Determination of benfothiamine in nutraceuticals using dispersive liquid-liquid microextraction coupled to liquid chromatography

This paper describes a dispersive liquid-liquid microextraction (DLLME) procedure coupled to liquid chromatography (LC) with fluorimetric detection for the determination of benfothiamine (BT). First, the sample was subjected to an enzymatic hydrolysis step using alkaline phosphatase. Then, a derivatization by chemical oxidation with ferricyanide at pH 13 to form fluorescent thiochrome was carried out. For DLLME, 0.5 mL of acetonitrile (disperser solvent) containing 90 mu L of 1,1,2,2-tetrachloroethane (extraction solvent) was rapidly injected into 10 mL of a sample solution containing the derivatized thiochrome and 24% (w/v) sodium chloride, thereby forming a cloudy solution. Phase separation was carried out by centrifugation, and a volume of 20 mu L of the sedimented phase was submitted to LC. The mobile phase was a mixture of a 90% (v/v) 10 mM KH2PO4 (pH 7) solution and 10% (v/v) acetonitrile at 1 mL min(-1). An amide-based stationary phase involving a ligand with amide groups and trimethylsilyl endcapping was used. The calibration graph was obtained using aqueous standards (correlation coefficient 0.9998). The limit of detection was 0.8 ng mL(-1). The selectivity of the method was judged from the absence of interfering peaks at the BT elution time for blank chromatograms. A relative standard deviation of 2.8% was obtained from a series of ten consecutive DLLME-LC analyses of an aqueous standard solution containing 10 ng mL(-1) BT. The method was applied to the determination of benfothiamine in different nutraceuticals.
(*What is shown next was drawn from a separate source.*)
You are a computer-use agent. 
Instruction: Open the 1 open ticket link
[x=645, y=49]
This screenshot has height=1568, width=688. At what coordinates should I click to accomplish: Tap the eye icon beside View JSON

The main advantage of the method is that, while direct injection of thiochrome cannot be carried out due to the high alkalinity of the extract, the use of DLLME provides a non-corrosive extract of BT and permits a lower detection limit as the preconcentration factor was close to 250. This is the first time that BT has been determined using a clean, environmentally friendly procedure.